Tips on whether you should purchase single stocks or funds
April 11, 1999. Independent investors are getting a little more skeptical of mutual funds. The
returns on many funds are not beating the averages. So, what they are doing is buying and maintaining their own
portfolio’s. Like I wrote in back issues, funds are getting anywhere between 3% to 7% year to date. However, single
issues, because of tech stocks, are earning a whooping 30% to 70% returns year to date. That is a big difference!
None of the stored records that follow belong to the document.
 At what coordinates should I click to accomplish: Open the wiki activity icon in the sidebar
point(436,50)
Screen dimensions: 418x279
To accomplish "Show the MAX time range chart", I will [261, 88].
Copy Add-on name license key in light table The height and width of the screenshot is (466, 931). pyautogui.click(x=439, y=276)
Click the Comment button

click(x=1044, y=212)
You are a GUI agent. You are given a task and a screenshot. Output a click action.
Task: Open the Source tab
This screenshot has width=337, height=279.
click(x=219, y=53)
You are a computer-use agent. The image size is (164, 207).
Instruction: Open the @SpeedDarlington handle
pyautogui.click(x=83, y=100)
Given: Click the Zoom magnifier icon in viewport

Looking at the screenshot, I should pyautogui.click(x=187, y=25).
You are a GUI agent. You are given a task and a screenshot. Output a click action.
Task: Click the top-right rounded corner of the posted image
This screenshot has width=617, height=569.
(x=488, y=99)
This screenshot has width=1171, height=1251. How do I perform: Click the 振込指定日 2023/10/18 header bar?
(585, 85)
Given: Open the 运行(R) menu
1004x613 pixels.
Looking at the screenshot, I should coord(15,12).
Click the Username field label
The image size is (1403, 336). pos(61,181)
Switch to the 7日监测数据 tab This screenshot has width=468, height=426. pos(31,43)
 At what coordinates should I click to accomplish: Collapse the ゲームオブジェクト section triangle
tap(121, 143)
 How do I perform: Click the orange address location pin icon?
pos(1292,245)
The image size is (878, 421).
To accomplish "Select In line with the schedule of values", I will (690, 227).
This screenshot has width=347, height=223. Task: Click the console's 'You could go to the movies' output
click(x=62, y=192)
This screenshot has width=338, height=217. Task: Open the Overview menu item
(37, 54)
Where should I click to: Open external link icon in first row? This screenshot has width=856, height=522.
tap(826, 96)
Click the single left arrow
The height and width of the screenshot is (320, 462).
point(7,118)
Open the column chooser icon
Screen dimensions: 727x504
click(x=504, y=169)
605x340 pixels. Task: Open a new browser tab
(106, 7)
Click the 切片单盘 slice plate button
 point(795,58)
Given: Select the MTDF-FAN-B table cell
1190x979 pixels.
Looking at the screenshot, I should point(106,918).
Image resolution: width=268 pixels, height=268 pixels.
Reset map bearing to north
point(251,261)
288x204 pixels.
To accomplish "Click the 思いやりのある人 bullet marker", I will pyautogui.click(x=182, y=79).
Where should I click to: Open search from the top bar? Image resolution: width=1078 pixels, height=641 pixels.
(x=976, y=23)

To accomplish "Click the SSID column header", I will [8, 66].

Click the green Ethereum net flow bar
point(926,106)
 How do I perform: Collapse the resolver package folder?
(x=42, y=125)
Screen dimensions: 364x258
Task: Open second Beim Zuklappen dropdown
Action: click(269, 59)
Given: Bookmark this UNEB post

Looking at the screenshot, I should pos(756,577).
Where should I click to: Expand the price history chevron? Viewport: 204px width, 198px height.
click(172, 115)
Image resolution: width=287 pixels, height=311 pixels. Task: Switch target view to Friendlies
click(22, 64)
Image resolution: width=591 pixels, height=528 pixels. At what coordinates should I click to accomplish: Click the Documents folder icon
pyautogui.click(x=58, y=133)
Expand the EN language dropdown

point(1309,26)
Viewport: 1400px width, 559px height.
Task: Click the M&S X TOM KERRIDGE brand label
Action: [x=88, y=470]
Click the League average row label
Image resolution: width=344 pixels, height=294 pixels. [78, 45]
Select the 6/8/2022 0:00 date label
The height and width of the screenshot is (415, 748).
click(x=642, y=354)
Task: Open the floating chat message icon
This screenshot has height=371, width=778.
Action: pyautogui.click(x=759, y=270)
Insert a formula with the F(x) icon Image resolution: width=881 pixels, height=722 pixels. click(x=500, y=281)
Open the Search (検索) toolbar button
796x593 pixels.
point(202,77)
Will it continue is anybody’s guess. From where I stand, tech is going to be the new game in
town for the next 10 years. But of course, many investors do not want to put their money into these high voltage
stocks that may tank at anytime. High risk is not their nature. So what do you do? You want to hold good stocks
and not get into a mutual fund, yet have the fun of doing everything yourself? And be totally diversified?
Salomon Smith Barney offers these suggestions, and I concur that this is a good group of companies:
BankAmerica Corp (BAC); Cisco Systems Inc. (CSCO); Compaq Computer (CPQ); LM Ericsson AB (ERICY);
Fluor (FLR); Intel (INTC); Masco Corp (MAS), McDonald’s (MCD), Pfizer Inc. (PFE); Philip Morris Cos (MO), Promus
Hotel Corp (PRH); Raytheon Co (RTN/A); Schlumberger Ltd (SLB); Temple-Inland Inc (TIN).